Material for pointing at words and elements:
○ ○ ○ ○ ○

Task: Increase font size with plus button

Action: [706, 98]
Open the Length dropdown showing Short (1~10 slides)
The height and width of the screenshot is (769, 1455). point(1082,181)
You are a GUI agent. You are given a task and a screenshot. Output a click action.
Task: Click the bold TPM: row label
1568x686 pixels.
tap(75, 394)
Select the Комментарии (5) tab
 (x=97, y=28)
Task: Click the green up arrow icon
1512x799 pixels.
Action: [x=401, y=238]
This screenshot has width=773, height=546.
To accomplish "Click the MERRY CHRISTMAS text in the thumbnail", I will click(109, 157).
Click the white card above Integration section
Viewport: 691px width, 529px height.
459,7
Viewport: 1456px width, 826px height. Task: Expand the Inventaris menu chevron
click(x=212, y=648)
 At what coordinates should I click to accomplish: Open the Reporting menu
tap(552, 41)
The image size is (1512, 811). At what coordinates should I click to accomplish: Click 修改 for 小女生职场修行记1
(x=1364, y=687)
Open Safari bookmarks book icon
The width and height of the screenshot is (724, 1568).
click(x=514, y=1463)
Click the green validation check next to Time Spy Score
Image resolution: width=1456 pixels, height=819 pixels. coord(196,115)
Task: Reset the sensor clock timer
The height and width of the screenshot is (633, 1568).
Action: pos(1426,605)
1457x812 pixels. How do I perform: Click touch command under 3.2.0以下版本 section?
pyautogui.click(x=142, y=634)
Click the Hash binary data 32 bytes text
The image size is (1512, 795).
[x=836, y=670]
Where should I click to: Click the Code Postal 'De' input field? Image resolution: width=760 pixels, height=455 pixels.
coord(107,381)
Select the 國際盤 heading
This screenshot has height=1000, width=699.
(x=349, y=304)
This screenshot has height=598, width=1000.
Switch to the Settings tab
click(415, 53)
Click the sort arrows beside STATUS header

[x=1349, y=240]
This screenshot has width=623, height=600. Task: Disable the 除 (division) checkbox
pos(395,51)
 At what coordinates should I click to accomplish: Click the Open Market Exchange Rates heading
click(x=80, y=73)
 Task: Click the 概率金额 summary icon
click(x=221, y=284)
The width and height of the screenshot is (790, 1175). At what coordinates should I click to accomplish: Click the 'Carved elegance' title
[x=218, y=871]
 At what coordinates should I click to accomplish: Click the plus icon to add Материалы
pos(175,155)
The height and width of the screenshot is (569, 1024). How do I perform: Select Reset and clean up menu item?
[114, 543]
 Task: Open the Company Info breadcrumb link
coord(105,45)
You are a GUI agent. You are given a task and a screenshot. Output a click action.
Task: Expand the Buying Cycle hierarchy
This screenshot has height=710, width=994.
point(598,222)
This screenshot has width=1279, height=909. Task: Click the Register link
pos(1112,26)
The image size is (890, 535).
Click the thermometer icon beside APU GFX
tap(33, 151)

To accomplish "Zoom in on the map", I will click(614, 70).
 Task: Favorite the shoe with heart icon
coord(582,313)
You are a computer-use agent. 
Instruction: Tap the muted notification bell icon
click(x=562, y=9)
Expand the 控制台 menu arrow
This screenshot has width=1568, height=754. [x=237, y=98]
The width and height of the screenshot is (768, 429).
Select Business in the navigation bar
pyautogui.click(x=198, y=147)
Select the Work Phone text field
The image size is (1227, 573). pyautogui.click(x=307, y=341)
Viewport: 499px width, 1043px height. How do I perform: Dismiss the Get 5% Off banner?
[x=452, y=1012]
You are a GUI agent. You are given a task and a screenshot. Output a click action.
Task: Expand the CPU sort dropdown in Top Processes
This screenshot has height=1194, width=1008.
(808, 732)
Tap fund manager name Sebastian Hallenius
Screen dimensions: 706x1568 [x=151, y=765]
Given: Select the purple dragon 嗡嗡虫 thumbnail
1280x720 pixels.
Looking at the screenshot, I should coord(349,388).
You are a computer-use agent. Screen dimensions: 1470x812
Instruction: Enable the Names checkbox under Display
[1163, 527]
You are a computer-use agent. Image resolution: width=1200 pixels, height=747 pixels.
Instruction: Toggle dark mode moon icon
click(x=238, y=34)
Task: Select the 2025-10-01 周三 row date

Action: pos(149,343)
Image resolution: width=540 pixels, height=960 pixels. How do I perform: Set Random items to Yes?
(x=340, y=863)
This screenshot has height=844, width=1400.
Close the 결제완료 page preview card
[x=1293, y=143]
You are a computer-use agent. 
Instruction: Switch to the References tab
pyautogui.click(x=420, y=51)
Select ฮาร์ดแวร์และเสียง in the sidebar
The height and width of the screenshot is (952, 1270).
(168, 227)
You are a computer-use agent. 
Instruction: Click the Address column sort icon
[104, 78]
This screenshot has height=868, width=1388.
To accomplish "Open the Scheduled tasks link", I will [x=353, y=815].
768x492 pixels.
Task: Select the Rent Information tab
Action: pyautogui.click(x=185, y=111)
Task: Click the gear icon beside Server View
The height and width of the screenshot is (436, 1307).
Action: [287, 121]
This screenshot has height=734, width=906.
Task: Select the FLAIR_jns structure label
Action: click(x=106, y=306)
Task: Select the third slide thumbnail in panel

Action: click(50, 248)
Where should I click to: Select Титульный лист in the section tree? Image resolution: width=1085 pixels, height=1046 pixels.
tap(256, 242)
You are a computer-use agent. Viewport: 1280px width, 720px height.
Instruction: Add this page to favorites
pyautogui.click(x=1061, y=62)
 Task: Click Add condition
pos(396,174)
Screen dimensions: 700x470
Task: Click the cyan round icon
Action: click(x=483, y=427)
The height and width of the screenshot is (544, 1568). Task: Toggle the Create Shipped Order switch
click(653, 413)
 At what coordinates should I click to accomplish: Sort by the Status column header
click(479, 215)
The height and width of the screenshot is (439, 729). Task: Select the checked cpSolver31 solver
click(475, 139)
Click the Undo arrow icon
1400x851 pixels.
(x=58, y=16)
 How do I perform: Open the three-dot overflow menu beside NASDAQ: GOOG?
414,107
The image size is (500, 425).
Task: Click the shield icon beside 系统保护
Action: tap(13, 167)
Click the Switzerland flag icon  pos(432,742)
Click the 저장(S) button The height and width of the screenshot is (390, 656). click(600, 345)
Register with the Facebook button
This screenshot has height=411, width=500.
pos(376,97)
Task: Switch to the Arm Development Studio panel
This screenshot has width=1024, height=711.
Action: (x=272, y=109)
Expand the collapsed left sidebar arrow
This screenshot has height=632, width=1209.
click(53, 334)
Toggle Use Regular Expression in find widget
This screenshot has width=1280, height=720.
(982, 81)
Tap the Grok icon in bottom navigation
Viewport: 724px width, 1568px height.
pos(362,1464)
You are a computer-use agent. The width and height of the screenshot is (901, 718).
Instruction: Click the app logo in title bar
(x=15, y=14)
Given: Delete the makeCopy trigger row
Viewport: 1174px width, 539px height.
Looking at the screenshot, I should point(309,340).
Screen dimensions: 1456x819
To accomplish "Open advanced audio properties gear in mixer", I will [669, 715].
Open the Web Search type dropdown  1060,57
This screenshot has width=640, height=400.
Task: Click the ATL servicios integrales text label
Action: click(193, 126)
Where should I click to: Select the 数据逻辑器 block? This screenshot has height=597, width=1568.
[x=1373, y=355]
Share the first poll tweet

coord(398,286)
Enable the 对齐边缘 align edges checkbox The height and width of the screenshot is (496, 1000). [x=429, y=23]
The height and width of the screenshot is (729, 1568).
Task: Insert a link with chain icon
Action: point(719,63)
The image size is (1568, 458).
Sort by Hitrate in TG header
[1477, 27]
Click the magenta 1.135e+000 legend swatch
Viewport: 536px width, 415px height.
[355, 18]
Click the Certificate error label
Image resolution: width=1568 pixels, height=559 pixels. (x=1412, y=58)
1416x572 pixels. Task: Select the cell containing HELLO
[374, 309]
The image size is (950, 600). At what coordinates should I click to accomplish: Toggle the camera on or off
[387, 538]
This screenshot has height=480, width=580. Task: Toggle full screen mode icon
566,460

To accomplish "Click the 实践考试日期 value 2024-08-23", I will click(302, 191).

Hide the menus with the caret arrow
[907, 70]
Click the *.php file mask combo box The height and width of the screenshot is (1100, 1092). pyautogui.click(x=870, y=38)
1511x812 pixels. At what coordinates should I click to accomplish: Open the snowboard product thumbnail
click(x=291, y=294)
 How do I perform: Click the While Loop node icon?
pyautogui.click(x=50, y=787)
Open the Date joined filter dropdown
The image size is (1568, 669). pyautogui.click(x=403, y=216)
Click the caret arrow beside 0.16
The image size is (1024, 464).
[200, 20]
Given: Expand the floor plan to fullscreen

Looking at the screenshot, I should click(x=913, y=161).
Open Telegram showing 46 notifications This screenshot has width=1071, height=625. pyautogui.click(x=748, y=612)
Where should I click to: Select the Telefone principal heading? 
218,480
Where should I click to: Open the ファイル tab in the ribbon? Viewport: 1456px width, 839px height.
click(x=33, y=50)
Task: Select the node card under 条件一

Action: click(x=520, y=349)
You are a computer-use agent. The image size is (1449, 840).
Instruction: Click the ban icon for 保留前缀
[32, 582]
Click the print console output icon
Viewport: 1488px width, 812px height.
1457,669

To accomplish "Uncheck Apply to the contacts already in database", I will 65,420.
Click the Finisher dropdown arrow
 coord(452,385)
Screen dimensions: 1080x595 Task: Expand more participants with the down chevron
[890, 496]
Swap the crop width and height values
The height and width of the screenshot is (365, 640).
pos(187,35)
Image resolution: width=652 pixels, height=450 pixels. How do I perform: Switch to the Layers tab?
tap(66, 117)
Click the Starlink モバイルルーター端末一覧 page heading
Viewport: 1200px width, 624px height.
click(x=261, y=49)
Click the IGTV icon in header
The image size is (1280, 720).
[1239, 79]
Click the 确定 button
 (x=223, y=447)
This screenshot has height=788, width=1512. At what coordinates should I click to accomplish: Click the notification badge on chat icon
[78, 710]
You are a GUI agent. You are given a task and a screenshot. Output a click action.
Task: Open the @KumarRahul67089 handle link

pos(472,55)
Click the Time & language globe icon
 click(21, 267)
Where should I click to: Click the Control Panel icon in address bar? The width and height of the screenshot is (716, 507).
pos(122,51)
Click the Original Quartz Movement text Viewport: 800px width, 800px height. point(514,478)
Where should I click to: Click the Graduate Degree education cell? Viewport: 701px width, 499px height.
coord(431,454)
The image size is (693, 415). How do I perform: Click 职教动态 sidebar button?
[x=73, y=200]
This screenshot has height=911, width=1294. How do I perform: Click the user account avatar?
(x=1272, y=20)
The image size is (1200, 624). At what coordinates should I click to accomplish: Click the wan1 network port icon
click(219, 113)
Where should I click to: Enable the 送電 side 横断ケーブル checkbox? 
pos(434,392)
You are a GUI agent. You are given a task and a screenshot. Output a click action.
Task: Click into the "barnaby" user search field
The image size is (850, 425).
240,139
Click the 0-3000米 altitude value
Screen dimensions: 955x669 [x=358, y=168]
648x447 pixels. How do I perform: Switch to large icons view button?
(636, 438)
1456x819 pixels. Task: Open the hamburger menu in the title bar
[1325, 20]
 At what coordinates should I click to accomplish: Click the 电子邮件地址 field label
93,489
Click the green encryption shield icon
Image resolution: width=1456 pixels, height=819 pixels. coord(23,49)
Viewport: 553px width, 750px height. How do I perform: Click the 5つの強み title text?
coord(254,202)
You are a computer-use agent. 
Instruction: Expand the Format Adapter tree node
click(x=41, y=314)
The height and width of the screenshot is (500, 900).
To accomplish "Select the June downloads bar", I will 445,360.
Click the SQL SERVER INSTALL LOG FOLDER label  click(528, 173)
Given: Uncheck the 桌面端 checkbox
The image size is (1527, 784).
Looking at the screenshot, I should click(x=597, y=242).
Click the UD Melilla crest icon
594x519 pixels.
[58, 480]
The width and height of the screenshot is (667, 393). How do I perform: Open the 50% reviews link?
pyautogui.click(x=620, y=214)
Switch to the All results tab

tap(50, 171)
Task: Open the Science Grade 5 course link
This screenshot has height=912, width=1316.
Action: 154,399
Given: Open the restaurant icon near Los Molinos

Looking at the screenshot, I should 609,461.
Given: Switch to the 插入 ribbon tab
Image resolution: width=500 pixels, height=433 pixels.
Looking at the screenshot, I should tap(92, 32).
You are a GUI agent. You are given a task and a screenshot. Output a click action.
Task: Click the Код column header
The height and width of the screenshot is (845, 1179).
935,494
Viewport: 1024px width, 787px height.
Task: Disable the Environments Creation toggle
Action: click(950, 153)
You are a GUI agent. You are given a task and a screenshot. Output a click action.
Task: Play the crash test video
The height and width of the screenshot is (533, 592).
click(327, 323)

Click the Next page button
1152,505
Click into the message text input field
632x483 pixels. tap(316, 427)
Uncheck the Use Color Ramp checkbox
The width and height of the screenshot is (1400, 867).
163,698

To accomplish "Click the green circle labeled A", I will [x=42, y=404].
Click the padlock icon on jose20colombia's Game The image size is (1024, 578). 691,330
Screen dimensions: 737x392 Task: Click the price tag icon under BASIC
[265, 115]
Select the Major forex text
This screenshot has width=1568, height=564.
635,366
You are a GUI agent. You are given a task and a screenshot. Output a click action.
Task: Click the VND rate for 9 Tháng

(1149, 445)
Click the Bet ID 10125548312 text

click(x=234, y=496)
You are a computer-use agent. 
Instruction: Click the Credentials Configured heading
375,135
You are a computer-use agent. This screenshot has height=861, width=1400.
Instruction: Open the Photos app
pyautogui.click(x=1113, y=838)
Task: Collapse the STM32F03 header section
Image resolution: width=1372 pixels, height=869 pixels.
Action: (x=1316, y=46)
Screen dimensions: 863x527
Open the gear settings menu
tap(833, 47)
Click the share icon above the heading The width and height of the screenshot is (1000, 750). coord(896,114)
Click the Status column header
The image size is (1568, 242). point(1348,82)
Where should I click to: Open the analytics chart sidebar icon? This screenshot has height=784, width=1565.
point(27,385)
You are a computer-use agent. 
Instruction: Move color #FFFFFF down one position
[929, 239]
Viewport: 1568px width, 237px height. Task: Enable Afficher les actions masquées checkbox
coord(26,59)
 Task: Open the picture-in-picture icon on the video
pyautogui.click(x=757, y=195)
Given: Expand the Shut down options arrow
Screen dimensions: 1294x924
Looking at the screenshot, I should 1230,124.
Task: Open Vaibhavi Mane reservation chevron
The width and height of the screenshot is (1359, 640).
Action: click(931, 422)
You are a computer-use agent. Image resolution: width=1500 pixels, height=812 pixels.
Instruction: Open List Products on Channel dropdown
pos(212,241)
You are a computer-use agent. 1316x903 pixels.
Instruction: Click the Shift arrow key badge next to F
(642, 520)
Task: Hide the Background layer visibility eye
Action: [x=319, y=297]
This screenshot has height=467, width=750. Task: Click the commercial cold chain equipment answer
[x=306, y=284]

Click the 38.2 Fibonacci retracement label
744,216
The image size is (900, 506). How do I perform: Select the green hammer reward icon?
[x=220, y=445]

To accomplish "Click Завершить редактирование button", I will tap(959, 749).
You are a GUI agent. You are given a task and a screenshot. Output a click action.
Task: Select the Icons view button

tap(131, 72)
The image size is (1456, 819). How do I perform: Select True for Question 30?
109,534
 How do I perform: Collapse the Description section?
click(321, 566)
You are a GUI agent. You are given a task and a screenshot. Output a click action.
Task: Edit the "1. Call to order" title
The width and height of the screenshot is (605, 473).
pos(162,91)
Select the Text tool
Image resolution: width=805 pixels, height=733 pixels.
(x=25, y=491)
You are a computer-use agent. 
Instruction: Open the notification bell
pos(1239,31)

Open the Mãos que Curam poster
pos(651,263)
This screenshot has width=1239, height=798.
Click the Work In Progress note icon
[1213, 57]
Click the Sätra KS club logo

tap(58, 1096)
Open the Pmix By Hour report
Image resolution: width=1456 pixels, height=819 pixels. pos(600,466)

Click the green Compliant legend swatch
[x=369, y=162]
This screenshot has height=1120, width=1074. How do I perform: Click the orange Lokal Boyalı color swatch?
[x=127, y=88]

○ ○ ○ ○ ○

Copy out the material above word for word, from the line containing "The height and width of the screenshot is (439, 729)." to the line containing "(x=15, y=14)", including both of those lines.

The height and width of the screenshot is (439, 729). Task: Select the checked cpSolver31 solver
click(475, 139)
Click the Undo arrow icon
1400x851 pixels.
(x=58, y=16)
 How do I perform: Open the three-dot overflow menu beside NASDAQ: GOOG?
414,107
The image size is (500, 425).
Task: Click the shield icon beside 系统保护
Action: tap(13, 167)
Click the Switzerland flag icon  pos(432,742)
Click the 저장(S) button The height and width of the screenshot is (390, 656). click(600, 345)
Register with the Facebook button
This screenshot has height=411, width=500.
pos(376,97)
Task: Switch to the Arm Development Studio panel
This screenshot has width=1024, height=711.
Action: (x=272, y=109)
Expand the collapsed left sidebar arrow
This screenshot has height=632, width=1209.
click(53, 334)
Toggle Use Regular Expression in find widget
This screenshot has width=1280, height=720.
(982, 81)
Tap the Grok icon in bottom navigation
Viewport: 724px width, 1568px height.
pos(362,1464)
You are a computer-use agent. The width and height of the screenshot is (901, 718).
Instruction: Click the app logo in title bar
(x=15, y=14)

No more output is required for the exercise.